§ **Challenge**
In the records below, copy the span that begins with the line containing "This screenshot has" and ends with the line containing "pyautogui.click(x=350, y=378)", both lines included, and leave out the pictures.

§ **Input records**
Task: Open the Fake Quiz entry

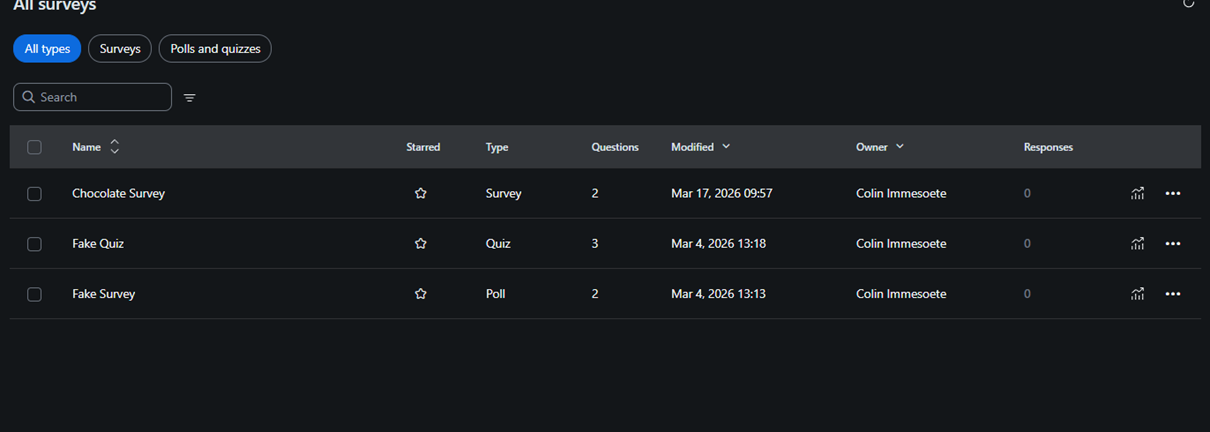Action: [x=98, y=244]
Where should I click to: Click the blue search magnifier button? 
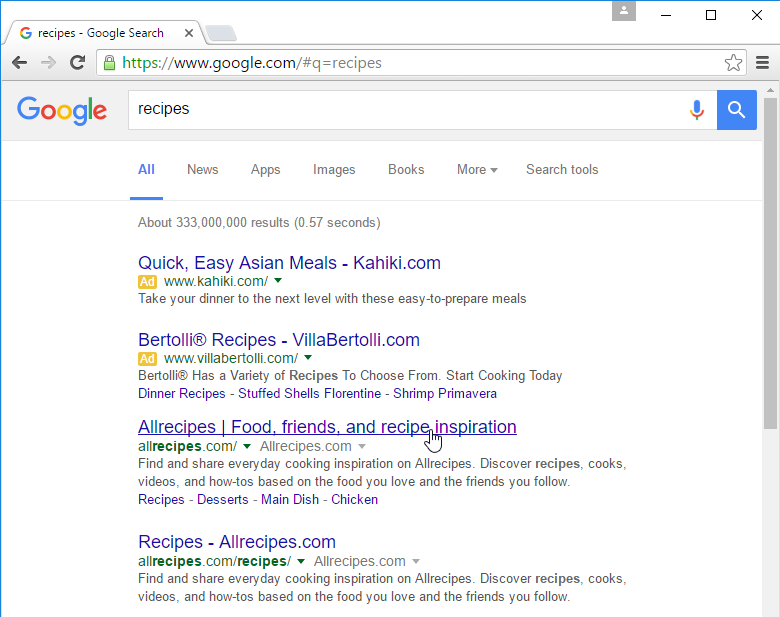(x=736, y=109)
--
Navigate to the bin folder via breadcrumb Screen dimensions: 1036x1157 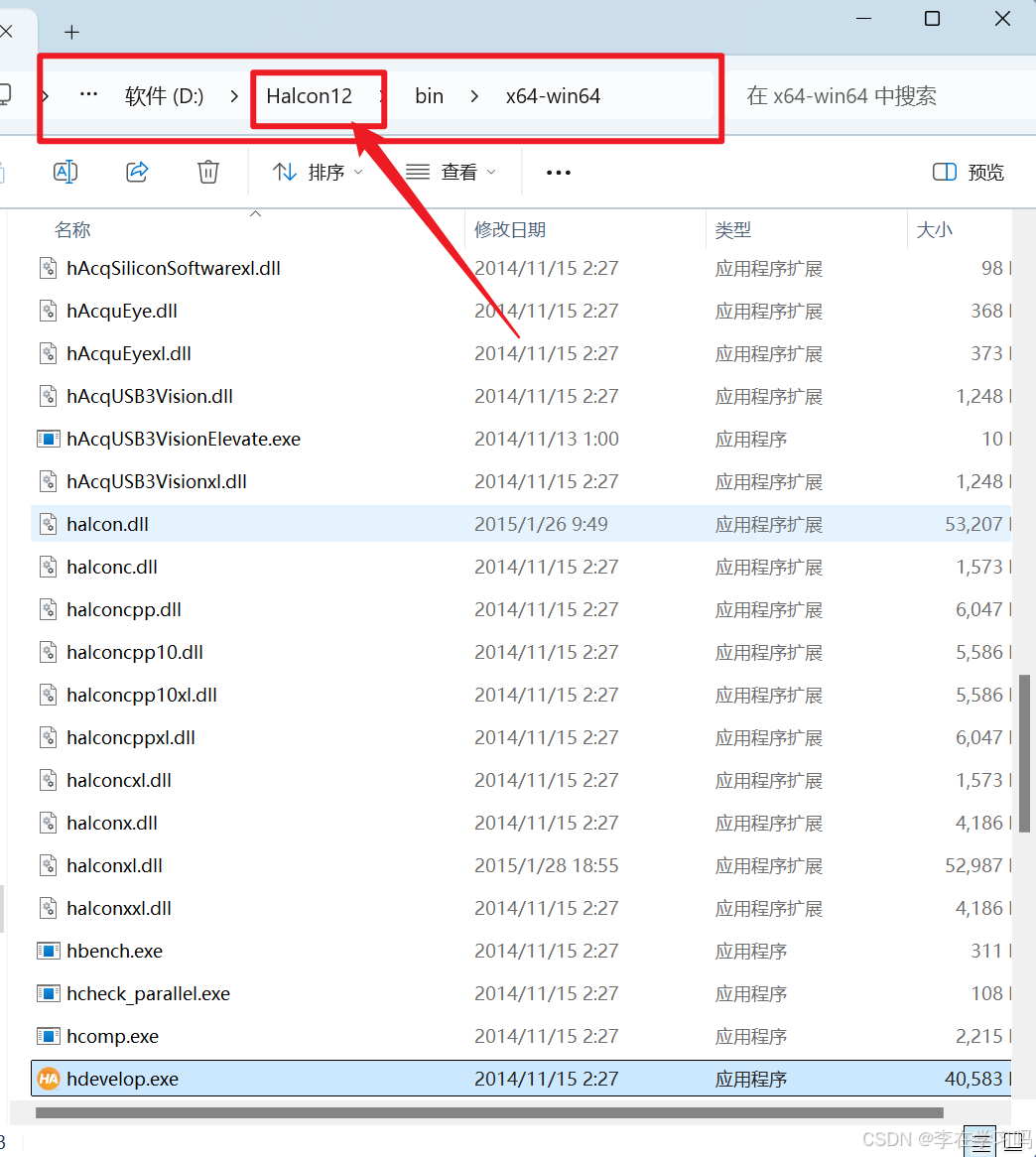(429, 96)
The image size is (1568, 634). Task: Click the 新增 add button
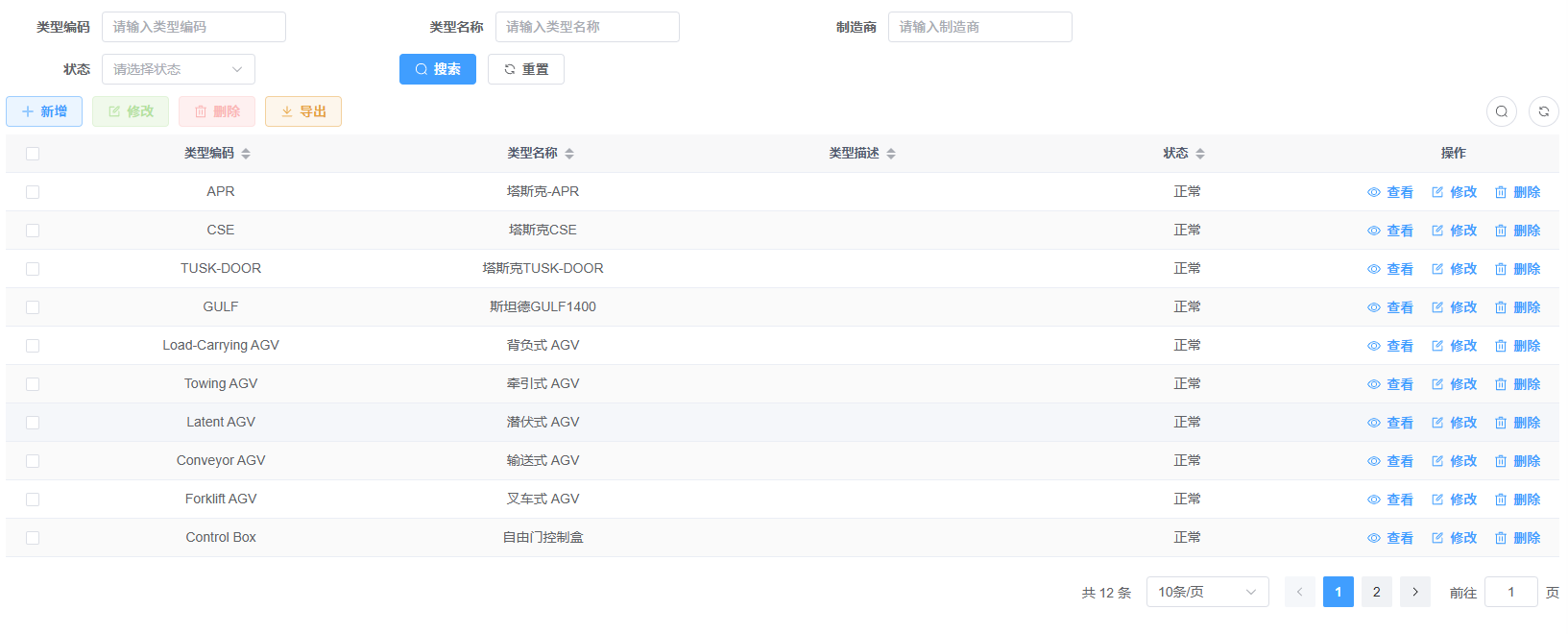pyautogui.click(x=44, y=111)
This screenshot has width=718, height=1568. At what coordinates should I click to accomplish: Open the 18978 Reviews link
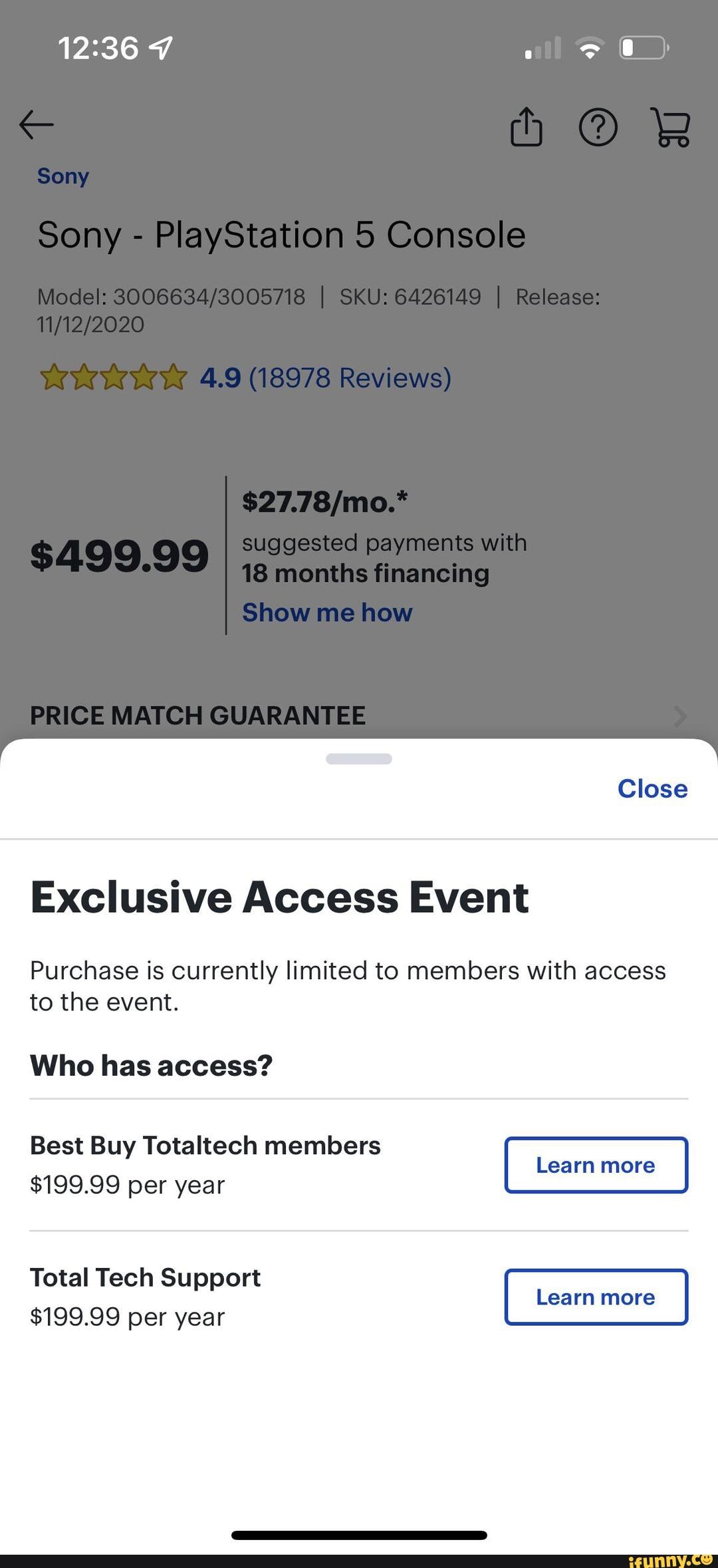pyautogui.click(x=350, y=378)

§ **Exercise output**
This screenshot has width=718, height=1568. At what coordinates should I click to accomplish: Open the 18978 Reviews link
pyautogui.click(x=350, y=378)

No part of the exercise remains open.